Task details » Your task is to return the line containing "1200x655 pixels." and each line after it through the end of the entries, exactly, with no other lines.

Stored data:
┌──

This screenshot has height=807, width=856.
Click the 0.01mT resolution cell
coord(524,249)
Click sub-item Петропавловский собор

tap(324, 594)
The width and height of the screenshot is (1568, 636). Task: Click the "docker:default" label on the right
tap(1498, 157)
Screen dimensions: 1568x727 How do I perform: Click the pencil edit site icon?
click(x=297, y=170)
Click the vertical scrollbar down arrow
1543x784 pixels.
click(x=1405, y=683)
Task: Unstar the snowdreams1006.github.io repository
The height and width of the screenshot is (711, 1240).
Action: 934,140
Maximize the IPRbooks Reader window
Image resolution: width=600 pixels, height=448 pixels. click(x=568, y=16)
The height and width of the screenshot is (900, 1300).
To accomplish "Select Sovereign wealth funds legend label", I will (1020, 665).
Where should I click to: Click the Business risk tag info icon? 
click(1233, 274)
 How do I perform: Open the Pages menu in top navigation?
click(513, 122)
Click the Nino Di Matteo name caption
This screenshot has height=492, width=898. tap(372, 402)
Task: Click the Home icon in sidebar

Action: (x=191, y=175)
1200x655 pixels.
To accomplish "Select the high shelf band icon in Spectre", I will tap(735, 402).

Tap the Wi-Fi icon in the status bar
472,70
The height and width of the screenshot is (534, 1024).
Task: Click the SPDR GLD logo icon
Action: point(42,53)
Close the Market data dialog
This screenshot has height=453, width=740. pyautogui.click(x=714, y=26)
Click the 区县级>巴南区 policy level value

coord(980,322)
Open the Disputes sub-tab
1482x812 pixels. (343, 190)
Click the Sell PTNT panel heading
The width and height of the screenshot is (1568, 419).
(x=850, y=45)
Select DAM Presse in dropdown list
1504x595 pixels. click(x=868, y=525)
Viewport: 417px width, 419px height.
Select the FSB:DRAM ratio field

└──

Problem solution »
1200x655 pixels.
To accomplish "Select the high shelf band icon in Spectre", I will tap(735, 402).

Tap the Wi-Fi icon in the status bar
472,70
The height and width of the screenshot is (534, 1024).
Task: Click the SPDR GLD logo icon
Action: point(42,53)
Close the Market data dialog
This screenshot has height=453, width=740. pyautogui.click(x=714, y=26)
Click the 区县级>巴南区 policy level value

coord(980,322)
Open the Disputes sub-tab
1482x812 pixels. (343, 190)
Click the Sell PTNT panel heading
The width and height of the screenshot is (1568, 419).
(x=850, y=45)
Select DAM Presse in dropdown list
1504x595 pixels. click(x=868, y=525)
Viewport: 417px width, 419px height.
Select the FSB:DRAM ratio field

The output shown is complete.